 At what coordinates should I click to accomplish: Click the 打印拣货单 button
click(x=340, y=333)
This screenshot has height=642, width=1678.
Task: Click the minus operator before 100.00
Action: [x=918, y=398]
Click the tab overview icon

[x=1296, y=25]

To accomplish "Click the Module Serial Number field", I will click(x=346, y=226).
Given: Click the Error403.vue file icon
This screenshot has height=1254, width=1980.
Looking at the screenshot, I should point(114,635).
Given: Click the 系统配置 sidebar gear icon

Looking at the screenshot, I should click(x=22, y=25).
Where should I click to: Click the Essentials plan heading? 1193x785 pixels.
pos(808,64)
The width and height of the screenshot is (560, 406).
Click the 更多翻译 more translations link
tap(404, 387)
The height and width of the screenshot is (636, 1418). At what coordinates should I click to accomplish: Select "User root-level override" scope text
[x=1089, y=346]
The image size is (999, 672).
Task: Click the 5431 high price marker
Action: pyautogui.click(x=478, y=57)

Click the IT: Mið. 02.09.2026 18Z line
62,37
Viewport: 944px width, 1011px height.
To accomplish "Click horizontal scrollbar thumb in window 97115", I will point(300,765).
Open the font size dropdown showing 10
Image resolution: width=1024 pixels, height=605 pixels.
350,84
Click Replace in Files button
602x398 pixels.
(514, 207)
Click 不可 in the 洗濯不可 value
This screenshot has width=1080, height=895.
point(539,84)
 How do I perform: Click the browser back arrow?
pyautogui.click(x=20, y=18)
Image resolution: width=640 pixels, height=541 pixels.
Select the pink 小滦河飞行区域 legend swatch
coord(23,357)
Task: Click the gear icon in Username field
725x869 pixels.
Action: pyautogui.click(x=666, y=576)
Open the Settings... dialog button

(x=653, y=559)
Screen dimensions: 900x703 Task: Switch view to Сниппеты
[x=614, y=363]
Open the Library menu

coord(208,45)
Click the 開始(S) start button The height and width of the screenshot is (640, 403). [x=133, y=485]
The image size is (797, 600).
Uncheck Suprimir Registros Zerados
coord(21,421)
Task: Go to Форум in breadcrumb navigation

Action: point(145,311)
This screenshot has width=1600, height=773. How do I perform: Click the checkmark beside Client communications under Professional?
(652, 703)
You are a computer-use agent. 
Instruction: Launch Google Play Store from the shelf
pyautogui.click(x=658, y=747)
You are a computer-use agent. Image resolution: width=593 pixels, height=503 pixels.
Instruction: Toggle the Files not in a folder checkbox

+++

Reproduce every line of the records above verbatim, without any alteration.

EXERCISE OUTPUT:
 At what coordinates should I click to accomplish: Click the 打印拣货单 button
click(x=340, y=333)
This screenshot has height=642, width=1678.
Task: Click the minus operator before 100.00
Action: [x=918, y=398]
Click the tab overview icon

[x=1296, y=25]

To accomplish "Click the Module Serial Number field", I will click(x=346, y=226).
Given: Click the Error403.vue file icon
This screenshot has height=1254, width=1980.
Looking at the screenshot, I should point(114,635).
Given: Click the 系统配置 sidebar gear icon

Looking at the screenshot, I should click(x=22, y=25).
Where should I click to: Click the Essentials plan heading? 1193x785 pixels.
pos(808,64)
The width and height of the screenshot is (560, 406).
Click the 更多翻译 more translations link
tap(404, 387)
The height and width of the screenshot is (636, 1418). At what coordinates should I click to accomplish: Select "User root-level override" scope text
[x=1089, y=346]
The image size is (999, 672).
Task: Click the 5431 high price marker
Action: pyautogui.click(x=478, y=57)

Click the IT: Mið. 02.09.2026 18Z line
62,37
Viewport: 944px width, 1011px height.
To accomplish "Click horizontal scrollbar thumb in window 97115", I will point(300,765).
Open the font size dropdown showing 10
Image resolution: width=1024 pixels, height=605 pixels.
350,84
Click Replace in Files button
602x398 pixels.
(514, 207)
Click 不可 in the 洗濯不可 value
This screenshot has width=1080, height=895.
point(539,84)
 How do I perform: Click the browser back arrow?
pyautogui.click(x=20, y=18)
Image resolution: width=640 pixels, height=541 pixels.
Select the pink 小滦河飞行区域 legend swatch
coord(23,357)
Task: Click the gear icon in Username field
725x869 pixels.
Action: pyautogui.click(x=666, y=576)
Open the Settings... dialog button

(x=653, y=559)
Screen dimensions: 900x703 Task: Switch view to Сниппеты
[x=614, y=363]
Open the Library menu

coord(208,45)
Click the 開始(S) start button The height and width of the screenshot is (640, 403). [x=133, y=485]
The image size is (797, 600).
Uncheck Suprimir Registros Zerados
coord(21,421)
Task: Go to Форум in breadcrumb navigation

Action: point(145,311)
This screenshot has width=1600, height=773. How do I perform: Click the checkmark beside Client communications under Professional?
(652, 703)
You are a computer-use agent. 
Instruction: Launch Google Play Store from the shelf
pyautogui.click(x=658, y=747)
You are a computer-use agent. Image resolution: width=593 pixels, height=503 pixels.
Instruction: Toggle the Files not in a folder checkbox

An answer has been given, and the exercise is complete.